Bare-Tool Makita BJR182Z 18-Volt LXT Lithium-Ion Cordless Reciprocating Saw

bare-tool-makita-bjr182z-18-volt-lxt-lithium-ion-cordless photo
Rating: 4 out of 5
  • Currently 4.0/5.0

My primary reason for buying a Makita reciprocating saw rather than another brand is that I already owned the batteries and charging base from another Makita cordless tool.

The Makita battery system is easy to use and very efficient. Batteries usually charge in about fifteen minutes. In this tool, I found that heavy work tended to super heat the battery and then drain it of power. In order to charge the battery again, it had to be cooled and then charged, which more than doubles the charging time.

However, for those brief minutes when it's really working, it is quite powerful for its size and is capable of chopping through nearly every material I've tried. I installed recess lighting under kitchen cabinets that required a few small holes, and it easily and cleanly cut through the pine cabinetry. It also works to trim even the thick part of rose bushes.

At just under eight pounds, the balance is decent, with a wide grip with very useful finger indentations. The front grip keeps fingers away from the blades while providing proper support and control. The tool sturdily constructed, with no worries of getting it dirty or denting it with everyday use.
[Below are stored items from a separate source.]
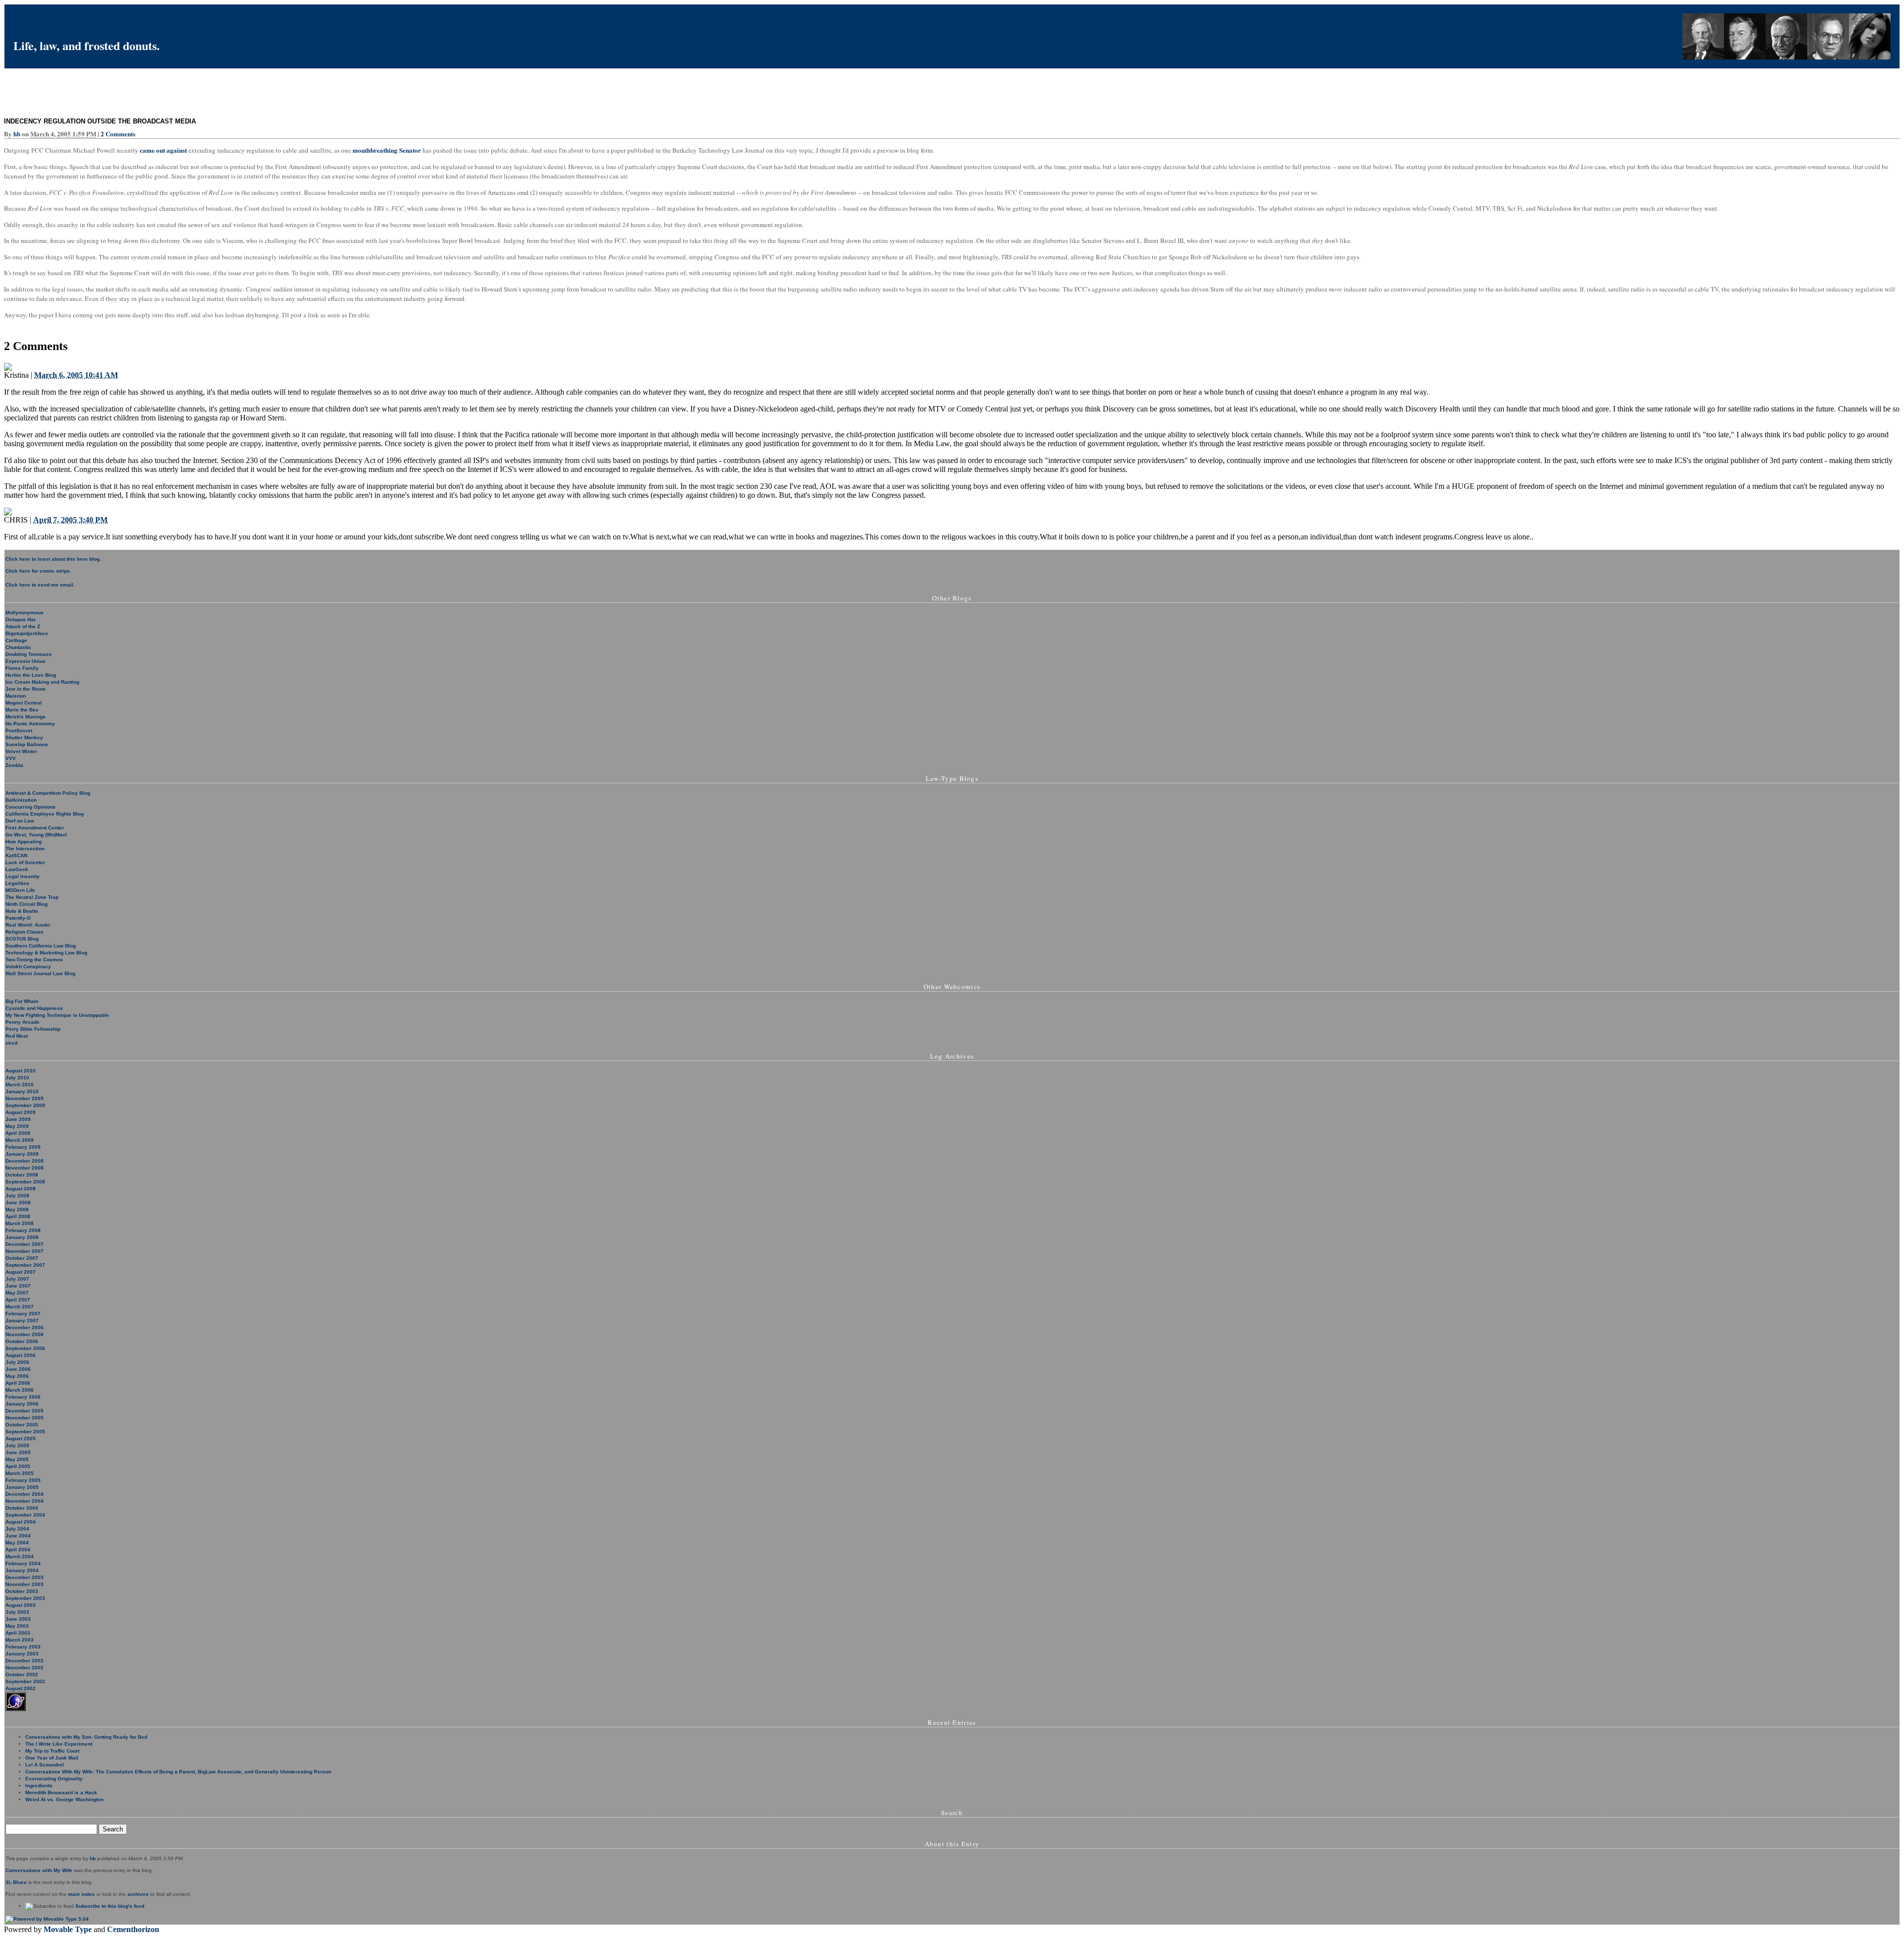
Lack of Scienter (25, 862)
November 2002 (24, 1667)
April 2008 (17, 1216)
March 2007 (19, 1306)
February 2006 (23, 1397)
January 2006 (22, 1404)
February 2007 (23, 1313)
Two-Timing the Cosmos (34, 959)
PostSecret (18, 730)
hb (16, 133)
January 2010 (22, 1091)
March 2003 (19, 1640)
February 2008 (23, 1230)
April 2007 (17, 1299)
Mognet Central (23, 702)
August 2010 (20, 1070)
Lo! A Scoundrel (44, 1764)
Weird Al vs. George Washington (64, 1799)
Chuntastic (18, 647)
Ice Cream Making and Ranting (42, 682)
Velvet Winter (21, 751)
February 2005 (23, 1480)
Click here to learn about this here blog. (53, 559)
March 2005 (19, 1473)
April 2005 (17, 1466)
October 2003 (21, 1591)
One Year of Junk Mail (51, 1758)
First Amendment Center (34, 827)
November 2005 (24, 1417)
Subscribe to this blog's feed (109, 1906)
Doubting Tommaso (28, 654)
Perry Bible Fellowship (32, 1029)
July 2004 (17, 1528)
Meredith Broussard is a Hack (61, 1792)
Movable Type (68, 1929)
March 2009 (19, 1140)
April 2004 (17, 1549)
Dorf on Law (19, 820)
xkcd (11, 1043)
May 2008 (17, 1209)
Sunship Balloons (26, 744)
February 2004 (23, 1563)
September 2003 (25, 1598)
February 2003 (23, 1646)
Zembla (14, 765)
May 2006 (17, 1376)
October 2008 (21, 1174)
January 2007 (22, 1320)
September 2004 (25, 1515)
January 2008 (22, 1237)
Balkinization (21, 800)
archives (138, 1894)
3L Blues (16, 1882)
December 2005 (24, 1410)
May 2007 (17, 1292)
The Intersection (25, 848)
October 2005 (21, 1424)
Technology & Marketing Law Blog (46, 952)
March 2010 (19, 1084)
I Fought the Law (56, 28)
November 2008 (24, 1168)
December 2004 (24, 1494)
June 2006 (18, 1369)
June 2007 (18, 1286)
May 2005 (17, 1459)
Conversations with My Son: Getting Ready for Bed (86, 1737)
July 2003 (17, 1612)
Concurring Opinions (30, 807)
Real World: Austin (27, 925)
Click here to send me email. (40, 584)
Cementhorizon (133, 1929)
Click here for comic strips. (38, 571)
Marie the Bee (22, 709)
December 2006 (24, 1327)
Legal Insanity (22, 876)
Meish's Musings (25, 716)
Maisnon (15, 696)
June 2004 (18, 1535)
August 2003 (20, 1605)
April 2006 (17, 1383)
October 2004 (21, 1508)
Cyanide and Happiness (34, 1008)
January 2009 (22, 1154)
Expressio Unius (25, 661)
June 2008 (18, 1202)
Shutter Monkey (24, 737)
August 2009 (20, 1112)
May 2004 (17, 1542)
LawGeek (16, 869)
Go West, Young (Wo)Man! (36, 834)
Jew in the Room (25, 689)
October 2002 (21, 1674)
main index (81, 1894)
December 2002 (24, 1660)
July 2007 (17, 1279)
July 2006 (17, 1362)
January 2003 (22, 1653)
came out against (163, 150)
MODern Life (20, 890)
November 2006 (24, 1334)
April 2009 (17, 1133)
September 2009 (25, 1105)
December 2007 (24, 1244)
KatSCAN (16, 855)
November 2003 (24, 1584)
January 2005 (22, 1487)
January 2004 (22, 1570)
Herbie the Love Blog (30, 675)
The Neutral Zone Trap (32, 897)
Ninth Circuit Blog (26, 904)
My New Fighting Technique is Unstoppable (57, 1015)
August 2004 (20, 1522)
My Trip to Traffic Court (52, 1751)
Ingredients (39, 1785)
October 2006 (21, 1341)
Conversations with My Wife (38, 1870)
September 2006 (25, 1348)
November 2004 (24, 1501)
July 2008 (17, 1195)
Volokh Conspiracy (28, 966)
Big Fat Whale (22, 1001)
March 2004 (19, 1556)
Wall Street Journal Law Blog (40, 973)
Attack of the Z (22, 626)
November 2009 (24, 1098)
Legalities (17, 883)
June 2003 (18, 1619)
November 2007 (24, 1251)
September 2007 (25, 1265)
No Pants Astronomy (30, 723)
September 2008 (25, 1181)
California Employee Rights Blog (44, 814)
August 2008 (20, 1188)
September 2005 (25, 1431)
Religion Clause (24, 932)
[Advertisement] (184, 90)
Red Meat (16, 1036)
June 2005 (18, 1452)
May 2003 (17, 1626)
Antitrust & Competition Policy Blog (47, 793)
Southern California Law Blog (40, 945)
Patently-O (18, 918)
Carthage (16, 640)
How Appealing (23, 841)
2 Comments (118, 133)
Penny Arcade (22, 1022)
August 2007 (20, 1272)
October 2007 (21, 1258)
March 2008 (19, 1223)
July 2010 (17, 1077)
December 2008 (24, 1161)
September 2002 (25, 1681)
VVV (10, 758)
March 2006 (19, 1390)
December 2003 (24, 1577)
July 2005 (17, 1445)
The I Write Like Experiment (58, 1744)
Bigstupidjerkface (26, 633)
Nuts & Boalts (21, 911)
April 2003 (17, 1633)
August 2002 (20, 1688)
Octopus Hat (20, 619)
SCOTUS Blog (22, 938)
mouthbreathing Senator (387, 150)
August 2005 (20, 1438)
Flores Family (22, 668)
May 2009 (17, 1126)
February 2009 (23, 1147)
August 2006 (20, 1355)
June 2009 (18, 1119)
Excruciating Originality (54, 1778)
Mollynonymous (24, 612)
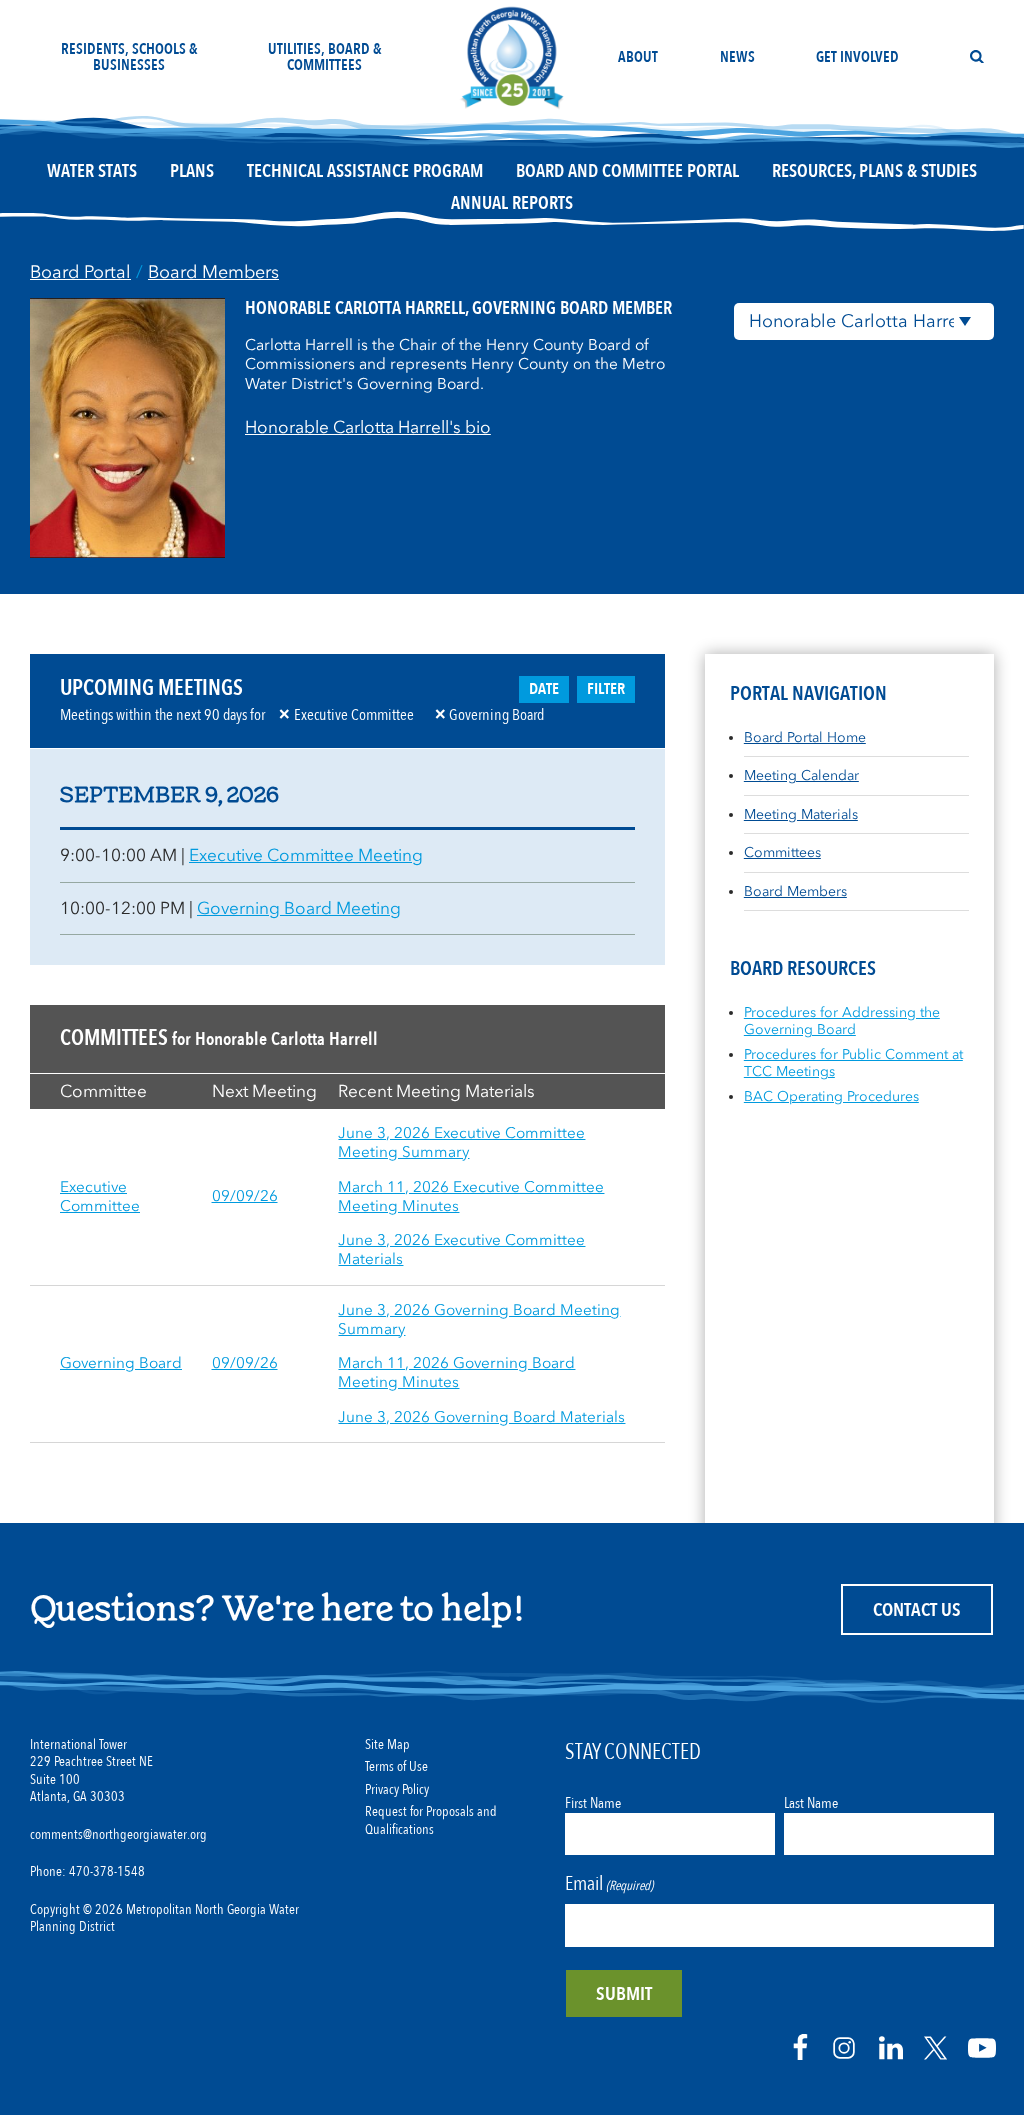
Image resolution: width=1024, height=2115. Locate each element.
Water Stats (92, 171)
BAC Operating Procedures (831, 1096)
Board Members (213, 272)
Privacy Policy (397, 1790)
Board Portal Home (805, 737)
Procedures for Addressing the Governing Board (842, 1021)
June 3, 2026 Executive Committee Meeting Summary (461, 1142)
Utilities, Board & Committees (325, 57)
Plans (192, 171)
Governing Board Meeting (299, 908)
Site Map (387, 1745)
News (737, 57)
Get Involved (857, 57)
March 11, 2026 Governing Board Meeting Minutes (456, 1372)
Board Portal (80, 272)
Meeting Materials (801, 814)
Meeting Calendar (801, 775)
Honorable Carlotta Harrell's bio (368, 427)
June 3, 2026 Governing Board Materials (481, 1417)
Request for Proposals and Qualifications (431, 1821)
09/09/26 (245, 1196)
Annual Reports (512, 203)
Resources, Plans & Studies (874, 171)
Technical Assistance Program (365, 171)
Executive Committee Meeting (306, 855)
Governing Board (121, 1363)
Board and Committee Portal (627, 171)
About (638, 57)
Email (609, 1883)
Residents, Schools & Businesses (129, 57)
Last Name (811, 1803)
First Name (593, 1803)
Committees (782, 852)
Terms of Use (396, 1767)
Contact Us (917, 1610)
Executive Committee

Though Makita claims the blades are easy to change, I have had varying experiences. The system itself is simple but finicky. Any mud or plaster will keep the blade from fitting properly which, along with being dangerous, causes vibrations through the tool and uneven cut lines. It might be the blades I'm using rather than the tool, but the fact that I've tried a few different brands with similar results seems to indicate a fault with the tool.

Overall, though, the saw provides exceptional power for the weight, the extreme ease of a cordless model, and a good, useable design. I like that it works with the Makita battery system, though it does take a more powerful battery than some of the very popular Makita tools, like the cordless drill.